[Stored records]
# # #
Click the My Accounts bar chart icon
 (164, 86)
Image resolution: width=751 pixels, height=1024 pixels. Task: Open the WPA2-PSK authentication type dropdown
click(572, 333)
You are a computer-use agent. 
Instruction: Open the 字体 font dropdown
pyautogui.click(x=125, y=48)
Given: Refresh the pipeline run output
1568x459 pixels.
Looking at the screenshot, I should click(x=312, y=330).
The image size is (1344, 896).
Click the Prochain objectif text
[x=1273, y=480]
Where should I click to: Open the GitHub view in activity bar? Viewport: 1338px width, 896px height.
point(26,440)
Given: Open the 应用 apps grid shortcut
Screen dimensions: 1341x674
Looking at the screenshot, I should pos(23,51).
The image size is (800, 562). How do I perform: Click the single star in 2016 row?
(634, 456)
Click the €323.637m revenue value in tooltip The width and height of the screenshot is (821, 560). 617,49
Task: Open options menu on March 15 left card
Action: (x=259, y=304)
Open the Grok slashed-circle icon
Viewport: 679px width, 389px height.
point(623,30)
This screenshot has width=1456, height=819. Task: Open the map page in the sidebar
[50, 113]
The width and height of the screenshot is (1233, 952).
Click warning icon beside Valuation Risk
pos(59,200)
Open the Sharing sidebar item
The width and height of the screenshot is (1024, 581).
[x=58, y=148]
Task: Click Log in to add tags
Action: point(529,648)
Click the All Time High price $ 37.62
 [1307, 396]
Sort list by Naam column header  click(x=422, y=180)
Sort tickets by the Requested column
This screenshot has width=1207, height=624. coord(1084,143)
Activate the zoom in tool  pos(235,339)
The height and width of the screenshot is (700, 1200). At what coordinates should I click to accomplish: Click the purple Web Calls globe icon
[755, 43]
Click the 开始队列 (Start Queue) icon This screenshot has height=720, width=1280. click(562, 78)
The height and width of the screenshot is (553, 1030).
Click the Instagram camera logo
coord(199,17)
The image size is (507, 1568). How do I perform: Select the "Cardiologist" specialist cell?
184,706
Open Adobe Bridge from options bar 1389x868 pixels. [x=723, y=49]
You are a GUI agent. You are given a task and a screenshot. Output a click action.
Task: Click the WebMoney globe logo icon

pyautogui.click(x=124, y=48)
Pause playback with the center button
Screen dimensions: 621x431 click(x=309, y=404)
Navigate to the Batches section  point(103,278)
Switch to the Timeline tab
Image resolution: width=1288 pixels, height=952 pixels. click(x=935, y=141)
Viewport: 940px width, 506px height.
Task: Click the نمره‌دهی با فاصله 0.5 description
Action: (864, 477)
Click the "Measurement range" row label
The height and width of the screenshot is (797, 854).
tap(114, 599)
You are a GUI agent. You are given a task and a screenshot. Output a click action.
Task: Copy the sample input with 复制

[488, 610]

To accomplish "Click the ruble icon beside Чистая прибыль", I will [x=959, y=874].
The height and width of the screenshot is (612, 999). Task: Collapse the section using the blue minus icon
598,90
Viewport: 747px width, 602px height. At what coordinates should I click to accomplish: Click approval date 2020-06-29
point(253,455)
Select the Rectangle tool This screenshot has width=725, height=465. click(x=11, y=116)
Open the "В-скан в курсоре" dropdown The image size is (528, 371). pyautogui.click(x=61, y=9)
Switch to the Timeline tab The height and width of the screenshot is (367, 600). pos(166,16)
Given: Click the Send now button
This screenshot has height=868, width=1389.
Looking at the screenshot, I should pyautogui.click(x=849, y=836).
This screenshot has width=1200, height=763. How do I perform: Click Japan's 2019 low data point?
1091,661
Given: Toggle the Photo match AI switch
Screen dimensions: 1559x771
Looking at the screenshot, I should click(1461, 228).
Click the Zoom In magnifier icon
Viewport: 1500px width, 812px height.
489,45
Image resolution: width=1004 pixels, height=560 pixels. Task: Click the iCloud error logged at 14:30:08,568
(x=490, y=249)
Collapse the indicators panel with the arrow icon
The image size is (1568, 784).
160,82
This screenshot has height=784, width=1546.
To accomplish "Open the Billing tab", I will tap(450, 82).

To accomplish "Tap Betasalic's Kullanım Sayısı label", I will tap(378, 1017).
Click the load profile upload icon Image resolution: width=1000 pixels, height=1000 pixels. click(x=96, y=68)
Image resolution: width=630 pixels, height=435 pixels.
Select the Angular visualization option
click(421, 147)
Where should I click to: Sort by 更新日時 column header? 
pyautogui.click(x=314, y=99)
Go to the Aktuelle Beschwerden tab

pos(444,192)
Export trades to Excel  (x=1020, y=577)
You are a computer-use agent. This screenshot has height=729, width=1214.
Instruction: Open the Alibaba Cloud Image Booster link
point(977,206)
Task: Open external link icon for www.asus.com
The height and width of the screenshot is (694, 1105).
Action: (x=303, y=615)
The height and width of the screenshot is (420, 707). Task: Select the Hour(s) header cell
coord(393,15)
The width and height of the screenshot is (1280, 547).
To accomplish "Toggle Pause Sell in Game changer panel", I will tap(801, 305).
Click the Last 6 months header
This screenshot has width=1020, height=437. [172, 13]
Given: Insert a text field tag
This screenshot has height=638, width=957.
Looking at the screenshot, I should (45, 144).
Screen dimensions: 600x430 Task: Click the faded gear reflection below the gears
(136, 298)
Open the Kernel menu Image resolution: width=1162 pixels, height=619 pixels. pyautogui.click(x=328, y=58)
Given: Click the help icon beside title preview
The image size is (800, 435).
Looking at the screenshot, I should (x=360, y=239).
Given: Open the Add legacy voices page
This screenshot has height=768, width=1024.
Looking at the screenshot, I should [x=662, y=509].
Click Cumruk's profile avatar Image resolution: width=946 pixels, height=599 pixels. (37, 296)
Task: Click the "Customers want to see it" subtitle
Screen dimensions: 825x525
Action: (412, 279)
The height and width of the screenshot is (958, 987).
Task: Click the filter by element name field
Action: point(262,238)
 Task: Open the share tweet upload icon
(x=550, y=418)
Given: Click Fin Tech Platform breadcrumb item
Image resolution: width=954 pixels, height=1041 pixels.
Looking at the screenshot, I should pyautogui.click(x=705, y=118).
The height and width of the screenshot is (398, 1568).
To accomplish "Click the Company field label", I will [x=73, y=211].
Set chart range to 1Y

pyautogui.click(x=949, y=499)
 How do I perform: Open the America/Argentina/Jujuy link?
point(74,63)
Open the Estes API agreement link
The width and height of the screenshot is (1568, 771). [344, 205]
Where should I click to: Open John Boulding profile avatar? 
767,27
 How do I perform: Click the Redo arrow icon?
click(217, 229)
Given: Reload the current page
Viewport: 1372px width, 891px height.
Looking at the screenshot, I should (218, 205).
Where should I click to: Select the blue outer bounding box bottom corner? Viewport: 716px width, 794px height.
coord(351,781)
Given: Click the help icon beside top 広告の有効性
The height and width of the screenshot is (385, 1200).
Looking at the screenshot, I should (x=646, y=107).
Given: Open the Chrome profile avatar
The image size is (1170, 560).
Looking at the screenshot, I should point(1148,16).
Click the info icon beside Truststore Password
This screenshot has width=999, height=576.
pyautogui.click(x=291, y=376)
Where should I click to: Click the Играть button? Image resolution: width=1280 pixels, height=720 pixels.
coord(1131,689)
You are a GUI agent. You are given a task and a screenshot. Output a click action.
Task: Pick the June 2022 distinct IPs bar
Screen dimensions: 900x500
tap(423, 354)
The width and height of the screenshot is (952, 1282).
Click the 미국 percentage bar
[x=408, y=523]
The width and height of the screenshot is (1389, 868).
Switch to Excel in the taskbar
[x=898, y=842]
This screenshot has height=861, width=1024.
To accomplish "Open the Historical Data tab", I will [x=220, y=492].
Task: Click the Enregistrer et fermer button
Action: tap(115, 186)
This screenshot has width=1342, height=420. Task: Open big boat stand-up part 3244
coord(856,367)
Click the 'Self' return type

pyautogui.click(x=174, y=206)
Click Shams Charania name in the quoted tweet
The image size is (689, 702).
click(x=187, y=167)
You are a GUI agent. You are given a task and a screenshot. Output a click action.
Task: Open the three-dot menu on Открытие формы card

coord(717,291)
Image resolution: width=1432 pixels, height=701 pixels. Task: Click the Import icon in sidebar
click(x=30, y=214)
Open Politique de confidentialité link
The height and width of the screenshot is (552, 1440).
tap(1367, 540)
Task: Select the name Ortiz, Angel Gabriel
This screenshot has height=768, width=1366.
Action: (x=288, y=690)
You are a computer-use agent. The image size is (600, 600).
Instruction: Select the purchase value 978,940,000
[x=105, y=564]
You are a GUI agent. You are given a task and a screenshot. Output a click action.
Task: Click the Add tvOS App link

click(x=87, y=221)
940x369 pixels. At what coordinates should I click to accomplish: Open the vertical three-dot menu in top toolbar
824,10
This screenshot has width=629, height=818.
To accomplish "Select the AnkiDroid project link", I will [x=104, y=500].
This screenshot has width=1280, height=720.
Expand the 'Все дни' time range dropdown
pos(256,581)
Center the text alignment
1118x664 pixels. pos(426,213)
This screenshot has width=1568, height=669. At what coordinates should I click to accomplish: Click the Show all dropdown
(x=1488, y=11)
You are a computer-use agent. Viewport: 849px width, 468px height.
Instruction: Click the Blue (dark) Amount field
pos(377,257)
# # #
- EXERCISE GOAL -
Word for word, restate the lines above from the line containing "The image size is (1344, 896)." through the line containing "Sort list by", with both included and nothing else.

- RESULT FOR THIS TASK -
The image size is (1344, 896).
Click the Prochain objectif text
[x=1273, y=480]
Where should I click to: Open the GitHub view in activity bar? Viewport: 1338px width, 896px height.
point(26,440)
Given: Open the 应用 apps grid shortcut
Screen dimensions: 1341x674
Looking at the screenshot, I should pos(23,51).
The image size is (800, 562). How do I perform: Click the single star in 2016 row?
(634, 456)
Click the €323.637m revenue value in tooltip The width and height of the screenshot is (821, 560). 617,49
Task: Open options menu on March 15 left card
Action: (x=259, y=304)
Open the Grok slashed-circle icon
Viewport: 679px width, 389px height.
point(623,30)
This screenshot has width=1456, height=819. Task: Open the map page in the sidebar
[50, 113]
The width and height of the screenshot is (1233, 952).
Click warning icon beside Valuation Risk
pos(59,200)
Open the Sharing sidebar item
The width and height of the screenshot is (1024, 581).
[x=58, y=148]
Task: Click Log in to add tags
Action: point(529,648)
Click the All Time High price $ 37.62
 [1307, 396]
Sort list by Naam column header  click(x=422, y=180)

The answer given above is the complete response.